3 years, 7 months ago (2017-05-09 19:58:09 UTC) #11

https://codereview.chromium.org/2826913002/diff/40001/tools/battor_agent/batt...
File tools/battor_agent/battor_agent.cc (right):

https://codereview.chromium.org/2826913002/diff/40001/tools/battor_agent/batt...
tools/battor_agent/battor_agent.cc:20: const uint8_t kMaxCommandAttempts = 10;
On 2017/05/09 15:04:05, rnephew (Reviews Here) wrote:
> Was 20 chosen for a reason for kMaxInitAttempts/kMaxReadAttempts before
Charlie?
> I'm guessing it was just a best guess, so moving it down to ten shouldn't be a
> big deal.

I haven't seen this code in a long, long time...

Looking back at the blame, it looks like Aaron wrote the initial retry logic, so
I defer to him here :-)

https://codereview.chromium.org/2826913002/diff/40001/tools/battor_agent/batt...
File tools/battor_agent/battor_agent_unittest.cc (left):

https://codereview.chromium.org/2826913002/diff/40001/tools/battor_agent/batt...
tools/battor_agent/battor_agent_unittest.cc:182: GetAgent()->StartTracing();
On 2017/05/09 15:04:06, rnephew (Reviews Here) wrote:
> Charlie is there any reason you put these calls here as opposed to where Aaron
> moved them to?

Yeah, there was: before, there was the assumption that we'd only ever "run
through" the command once. A specific step in that command might be retried if
something went amiss, but things never really went backwards. 

Aaron's CL changes this and, instead of retrying individual steps, retries the
whole command over from the start when something goes wrong. As such, it makes
sense to be able to run through the command multiple times.

It seems like it's probably also safe to get rid of is_command_complete = false:
it's being set to false in the SetUp() method, where we're already setting
command_error.

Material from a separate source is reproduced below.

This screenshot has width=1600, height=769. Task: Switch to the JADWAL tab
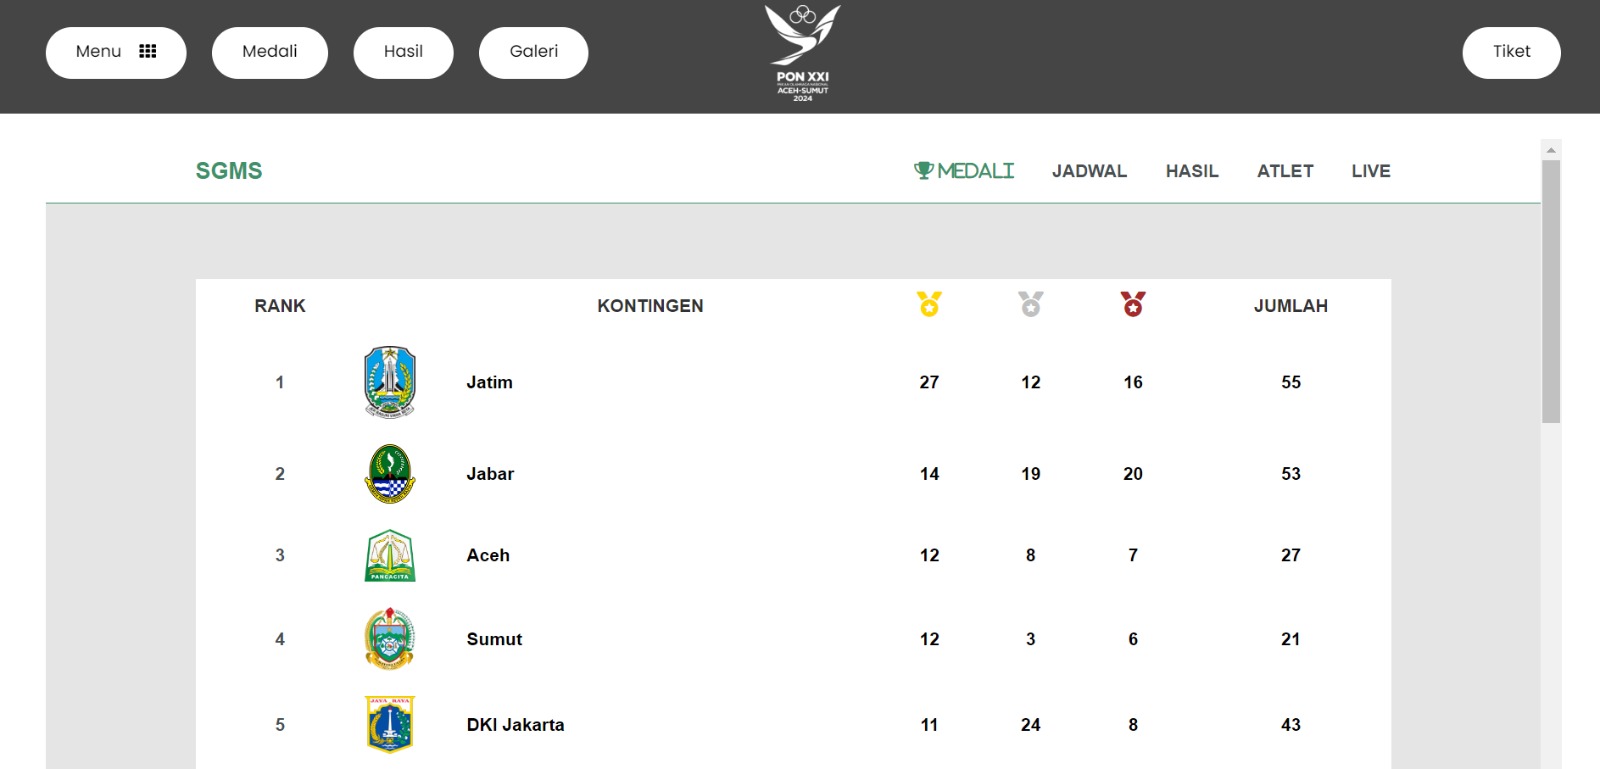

In the unlikely instance that either needs to be reused within a
single test case, we could always just manually set them.

https://codereview.chromium.org/2826913002/diff/40001/tools/battor_agent/batt...
tools/battor_agent/battor_agent_unittest.cc:224: is_command_complete_ = false;
On 2017/05/09 15:04:05, rnephew (Reviews Here) wrote:
> Why is this no longer needed to be set to false? 

(See above comment)

aschulman

Thanks for the comments Charlie and Randy. I replied to your comments. It doesn't seem ...

3 years, 7 months ago (2017-05-11 13:13:00 UTC) #12

Thanks for the comments Charlie and Randy. I replied to your comments. It
doesn't seem like any changes  to the CL are needed.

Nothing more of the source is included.